I wish I could say the story was as good as these beloved actors deserved. It wasn’t, quite, but that didn’t affect my enjoyment of it too much. Barry Letts’ script is notably waspish, seemingly full of bourgeois spite for both the effete upper classes – embarrassing new companion Jeremy Fitzoliver, for one – and the “lower lower class morons”. Episode two features one of the silliest resolutions to a cliffhanger this side of King of the Rocket Men: the Doctor simply jumps up from the autopsy table after being killed by a 200 foot fall. “Dead? Oh was I?” he asks. “Yes, well clearly I’m not now.” (Funny that the third and tenth Doctors could survive such falls, but not the fourth – put it down to entropy.) The sound effect that introduces the ER tapes is intensely irritating. But I can forgive a story a great deal if it puts the Doctor in a gladiatorial arena and the Brigadier at the head of a revolution. The overall effect is of a typical late Pertwee-era story given a Flash Gordon budget.

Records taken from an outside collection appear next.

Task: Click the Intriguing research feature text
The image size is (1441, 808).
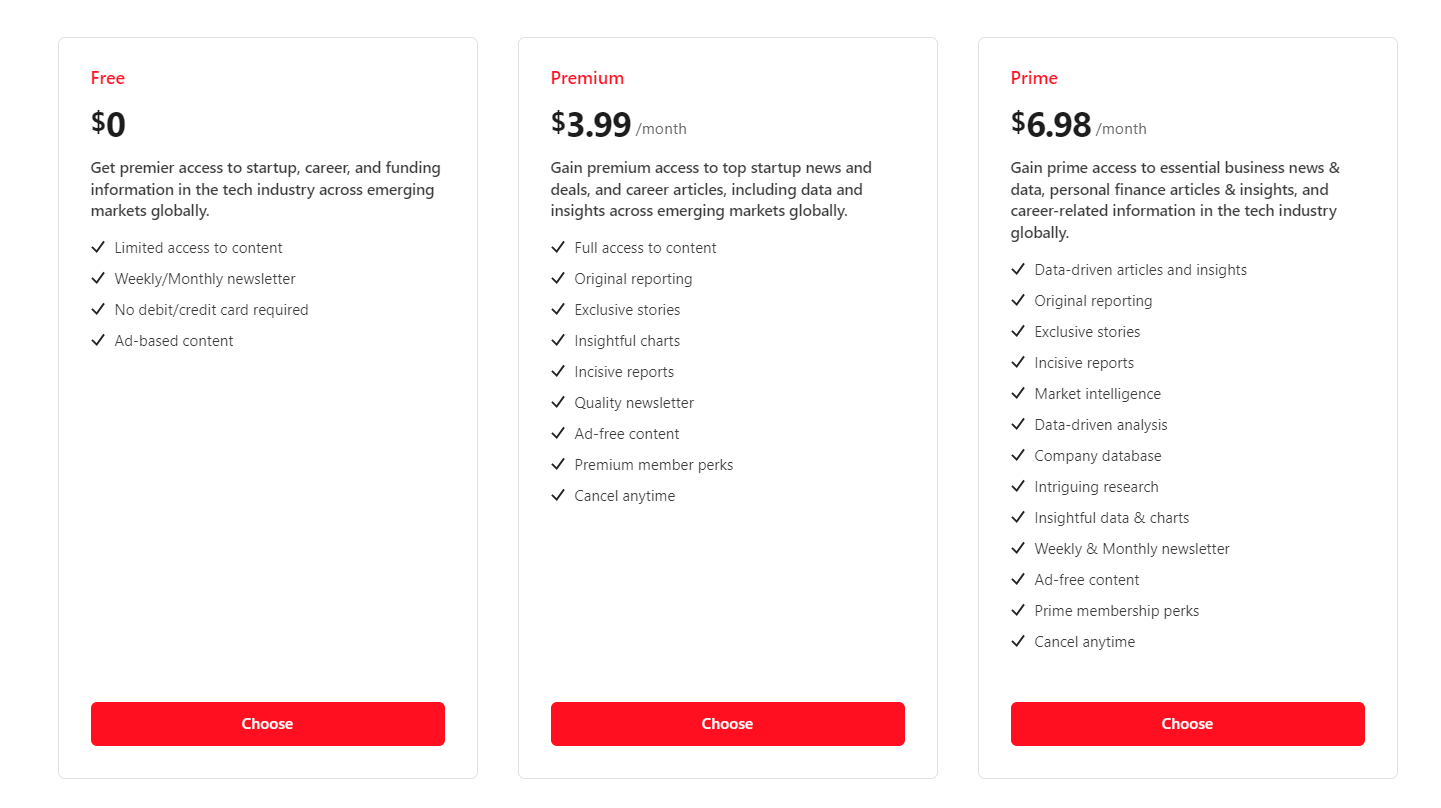Action: point(1096,487)
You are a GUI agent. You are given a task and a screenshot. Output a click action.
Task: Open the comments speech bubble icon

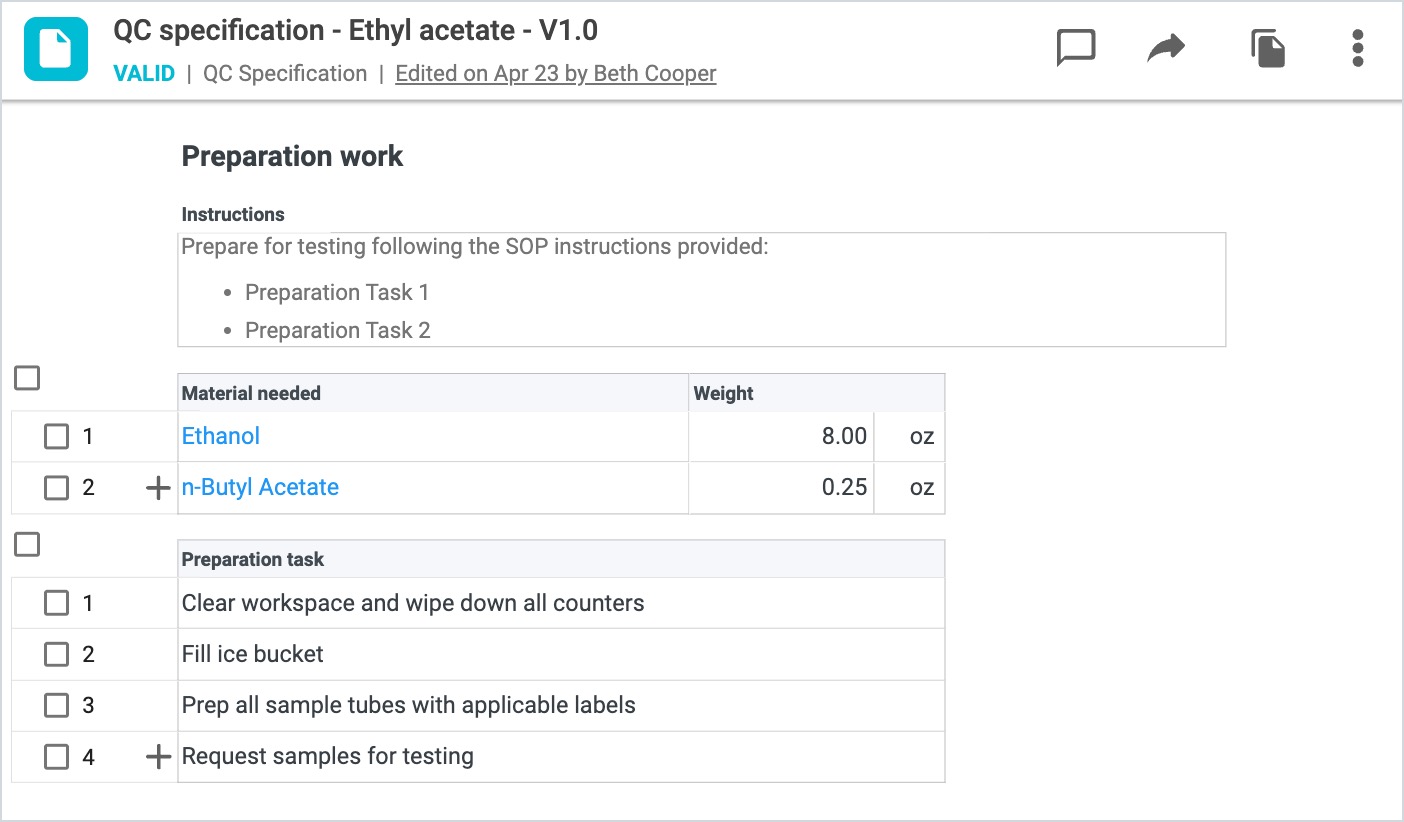pos(1076,48)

This story comes in an excellent box set, Doctor Who: The BBC Radio Episodes, which contains another three Sarah Jane stories – The Pescatons, The Ghosts of N-Space and Exploration Earth – as well as Slipback, starring Colin Baker and Nicola Bryant, and Whatever Happened to... Susan? starring Jane Asher as the Doctor’s granddaughter.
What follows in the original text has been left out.